And when I felt dirty, I got into the heavy stuff – romance novels, the crack cocaine of the book world. You can start a romance novel on a Friday night, and by 10:30, you feel the effects – the warm feeling "down there," the emptiness one feels afterwards, and the shame of polishing off the paperback in an evening. Oh, the shame. Now that I have written that, perhaps romance novels are like junk food more than crack cocaine. Because of the guilt and emptiness. Still a vice.

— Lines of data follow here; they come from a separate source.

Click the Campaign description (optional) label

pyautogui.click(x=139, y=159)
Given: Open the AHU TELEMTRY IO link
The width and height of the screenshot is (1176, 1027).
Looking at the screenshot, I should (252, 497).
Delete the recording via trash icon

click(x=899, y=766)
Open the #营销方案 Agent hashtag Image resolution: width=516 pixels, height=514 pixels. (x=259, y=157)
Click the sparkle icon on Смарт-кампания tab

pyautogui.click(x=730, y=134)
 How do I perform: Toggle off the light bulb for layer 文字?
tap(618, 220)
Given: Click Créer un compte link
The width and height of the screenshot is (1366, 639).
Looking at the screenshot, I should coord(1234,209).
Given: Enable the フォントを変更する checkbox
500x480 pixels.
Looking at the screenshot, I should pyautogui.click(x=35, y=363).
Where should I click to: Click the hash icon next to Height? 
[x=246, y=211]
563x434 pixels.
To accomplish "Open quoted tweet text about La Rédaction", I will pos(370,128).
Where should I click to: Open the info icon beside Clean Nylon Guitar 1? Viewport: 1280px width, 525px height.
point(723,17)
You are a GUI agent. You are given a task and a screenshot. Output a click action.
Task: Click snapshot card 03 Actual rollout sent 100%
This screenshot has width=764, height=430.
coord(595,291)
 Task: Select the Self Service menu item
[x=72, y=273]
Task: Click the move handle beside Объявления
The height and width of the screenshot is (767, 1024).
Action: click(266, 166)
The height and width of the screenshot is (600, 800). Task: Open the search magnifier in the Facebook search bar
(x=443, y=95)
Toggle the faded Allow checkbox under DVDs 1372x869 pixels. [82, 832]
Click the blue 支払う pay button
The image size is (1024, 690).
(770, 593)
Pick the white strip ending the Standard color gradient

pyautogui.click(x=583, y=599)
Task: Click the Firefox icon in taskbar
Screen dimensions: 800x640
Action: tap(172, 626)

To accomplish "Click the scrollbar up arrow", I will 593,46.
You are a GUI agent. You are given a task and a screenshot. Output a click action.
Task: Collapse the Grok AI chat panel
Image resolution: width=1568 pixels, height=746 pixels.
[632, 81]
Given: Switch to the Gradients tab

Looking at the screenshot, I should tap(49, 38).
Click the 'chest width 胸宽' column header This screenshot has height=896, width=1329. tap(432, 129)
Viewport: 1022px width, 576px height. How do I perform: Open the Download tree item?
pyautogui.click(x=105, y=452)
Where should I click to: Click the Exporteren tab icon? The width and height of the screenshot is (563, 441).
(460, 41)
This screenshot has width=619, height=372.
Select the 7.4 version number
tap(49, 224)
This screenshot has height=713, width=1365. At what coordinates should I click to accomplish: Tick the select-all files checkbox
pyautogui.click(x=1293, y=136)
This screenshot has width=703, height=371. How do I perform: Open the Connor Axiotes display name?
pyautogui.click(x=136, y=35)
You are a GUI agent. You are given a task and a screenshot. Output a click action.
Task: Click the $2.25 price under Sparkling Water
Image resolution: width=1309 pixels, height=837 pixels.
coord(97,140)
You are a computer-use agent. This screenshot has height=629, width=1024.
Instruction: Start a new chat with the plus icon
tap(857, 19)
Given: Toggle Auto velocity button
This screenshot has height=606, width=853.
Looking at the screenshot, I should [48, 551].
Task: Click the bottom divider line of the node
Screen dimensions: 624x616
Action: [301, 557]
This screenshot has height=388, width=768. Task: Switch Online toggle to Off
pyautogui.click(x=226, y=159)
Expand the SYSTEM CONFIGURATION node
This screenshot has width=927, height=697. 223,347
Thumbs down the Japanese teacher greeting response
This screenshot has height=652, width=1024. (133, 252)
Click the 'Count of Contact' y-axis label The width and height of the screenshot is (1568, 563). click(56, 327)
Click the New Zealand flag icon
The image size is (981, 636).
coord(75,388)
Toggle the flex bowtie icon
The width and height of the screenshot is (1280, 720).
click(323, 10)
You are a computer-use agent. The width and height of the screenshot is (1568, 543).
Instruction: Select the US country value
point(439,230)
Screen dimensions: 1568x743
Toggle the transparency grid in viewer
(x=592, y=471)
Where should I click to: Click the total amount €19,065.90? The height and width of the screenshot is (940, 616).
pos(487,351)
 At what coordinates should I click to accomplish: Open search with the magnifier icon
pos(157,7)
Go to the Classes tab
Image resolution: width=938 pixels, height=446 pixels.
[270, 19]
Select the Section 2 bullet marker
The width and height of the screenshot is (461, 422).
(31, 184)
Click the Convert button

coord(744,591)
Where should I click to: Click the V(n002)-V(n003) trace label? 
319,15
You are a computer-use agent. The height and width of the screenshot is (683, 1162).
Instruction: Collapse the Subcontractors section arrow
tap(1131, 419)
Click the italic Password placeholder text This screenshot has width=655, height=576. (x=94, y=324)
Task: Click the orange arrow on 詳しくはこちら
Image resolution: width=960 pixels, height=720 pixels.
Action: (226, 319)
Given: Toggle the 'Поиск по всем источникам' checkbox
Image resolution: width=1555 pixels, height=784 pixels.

Then there are certain classics – like Moliere. They are like the port wine of books. It is something I enjoy, but as I am reading it, I know there are subtleties that I miss. There is humor lost on a 21st century gal. Plus, like a good port, I can sip and put it down, not needing to finish the bottle.
When I started collecting the same book but different imprinting, judging the bindings, scouring for first editions, I knew I was hopelessly lost in my addiction. Hubbie and I are childless and we don't have cable, so when he is not pawing my privates, we read in bed. And when he is romantic, he reads my poetry to me. Goodness, he is my co-dependent spouse.
Dr. ~Deb, a new reader of mine, probably has some experience in addiction, but probably not this particular addiction. I know I have a problem, but I just don't want to stop. I like the feeling I get when lost in a book. Or just looking for books in an old bookstore.
I have a problem. I am a bibliophile. And I (sob) can't help myself. I am so ashamed. But the books feel so good.